USCIS is providing additional guidance on our interpretation of changes to the EB-5 program in the Immigration and Nationality Act (INA) made by the EB-5 Reform and Integrity Act of 2022 (RIA), specifically the required investment timeframe and how we treat investors who are associated with a terminated regional center.

This guidance clarifies the required investment timeframe for EB-5 investors who file Form I-526, Immigrant Petition by Standalone Investor, or Form I-526E, Immigrant Petition by Regional Center Investor, on or after March 15, 2022, as outlined in the RIA.

For investors seeking to remove conditions on their permanent resident status under INA 216A based on an EB-5 immigrant visa petition filed on or after enactment of the RIA (post-RIA investors), the RIA removed the requirement that the investor must sustain their investment throughout their conditional residence. The RIA also modified INA 203(b)(5)(A)(i) (the general requirement for classification to invest or be actively in the process of investing the requisite amount of capital in a new commercial enterprise) by adding new language that the investment required by INA 203(b)(5)(A)(i) must be expected to remain invested for at least two years.

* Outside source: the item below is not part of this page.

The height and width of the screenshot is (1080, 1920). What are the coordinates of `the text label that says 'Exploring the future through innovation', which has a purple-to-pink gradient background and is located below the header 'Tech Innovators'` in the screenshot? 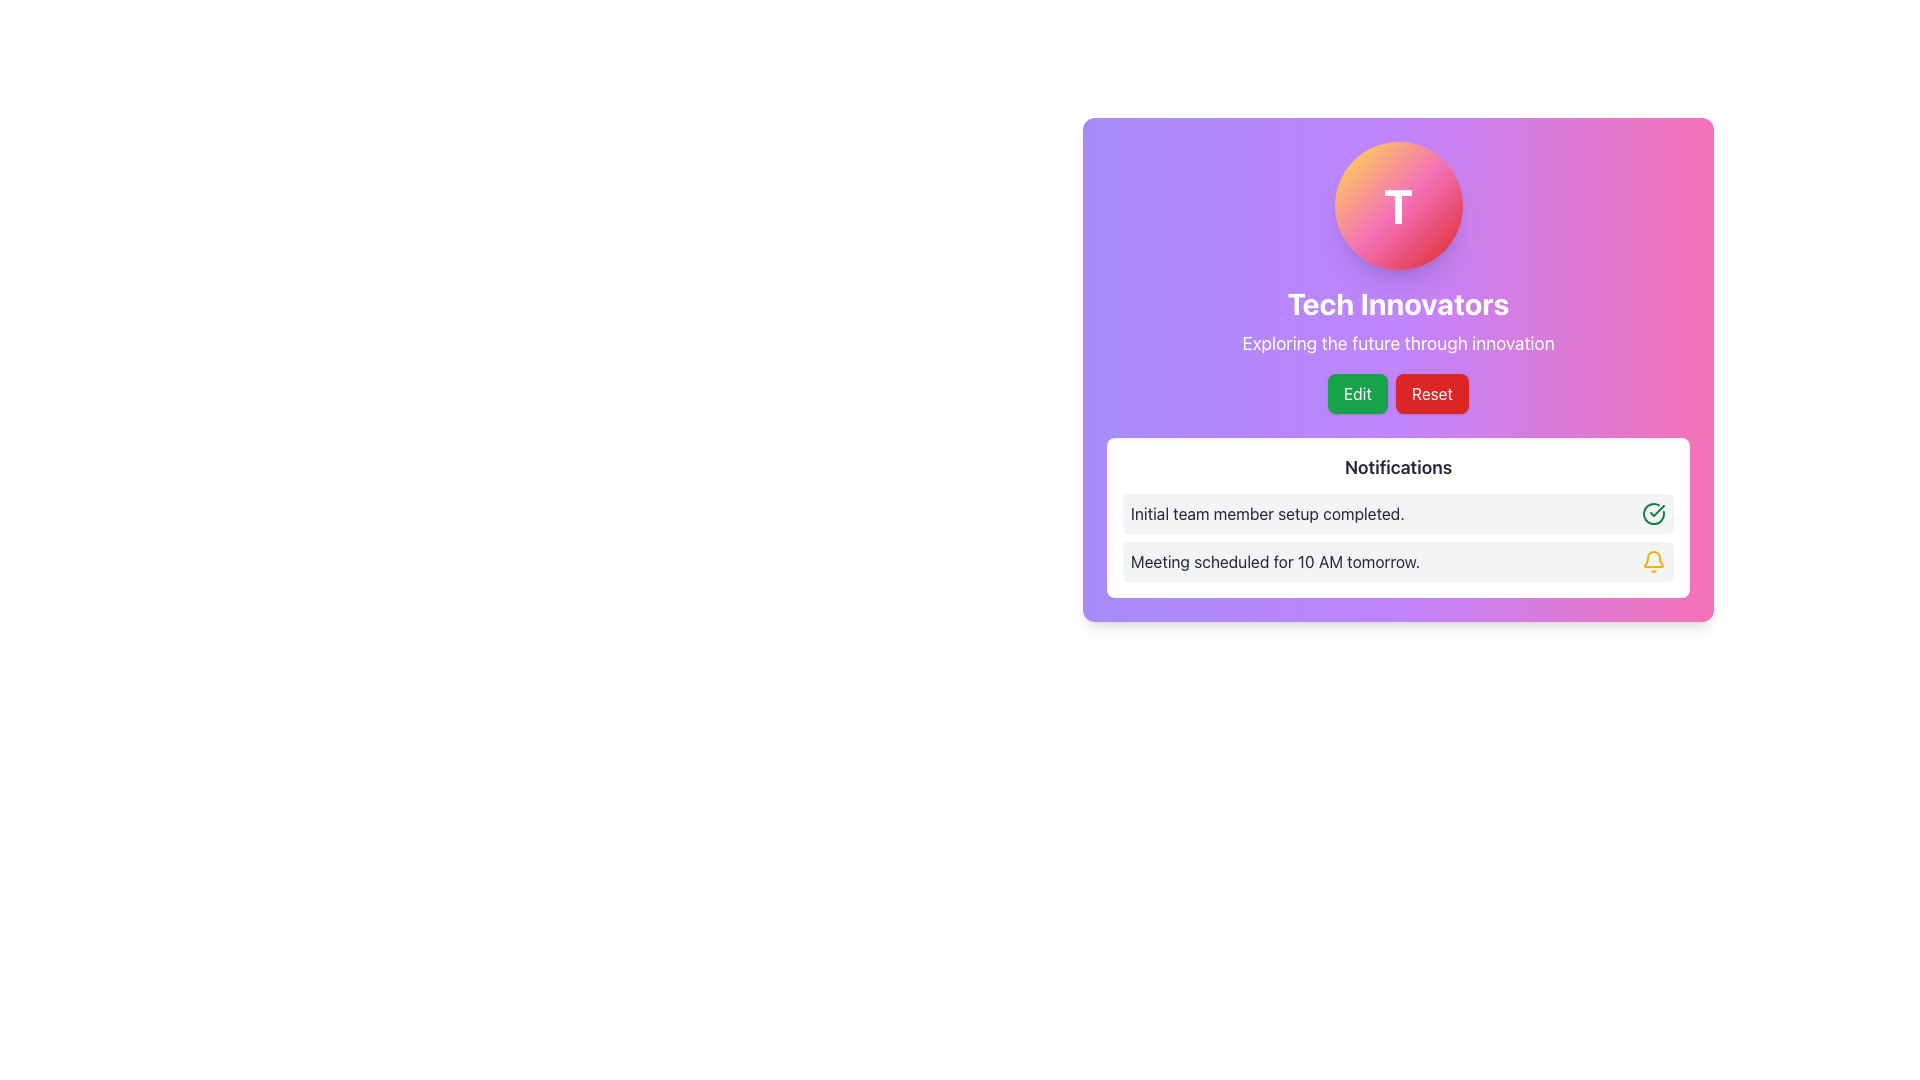 It's located at (1397, 342).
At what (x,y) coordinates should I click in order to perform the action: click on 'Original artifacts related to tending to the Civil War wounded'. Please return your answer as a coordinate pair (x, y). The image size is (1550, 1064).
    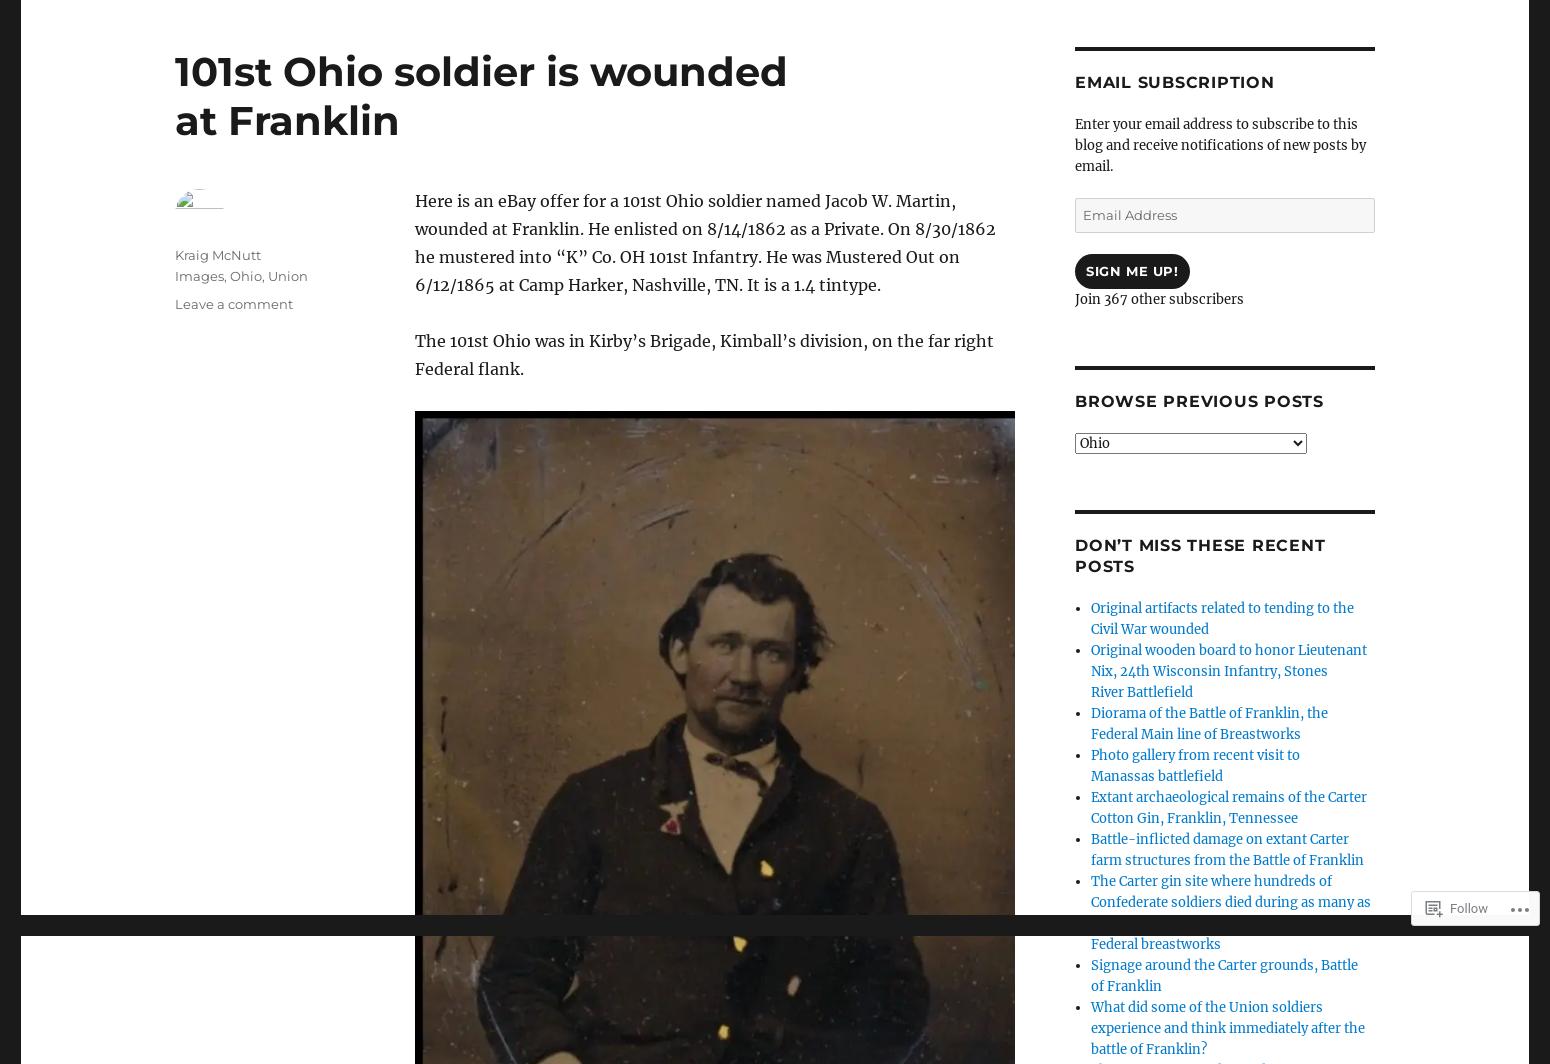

Because of these changes made by the RIA, investors filing petitions for classification after enactment of the RIA no longer need to sustain their investment throughout their conditional residence, which may be many years in the future and dependent on factors outside the investor’s control such as visa availability.

Before enactment of the RIA, the termination of a regional center would have been considered a material change to eligibility for investors who had not yet obtained conditional permanent resident status and, consequently, would likely have resulted in denial or revocation of associated investor petitions. The RIA added a new provision at INA 203(b)(5)(M) that permits good faith investors associated with terminated regional centers to retain eligibility in certain circumstances.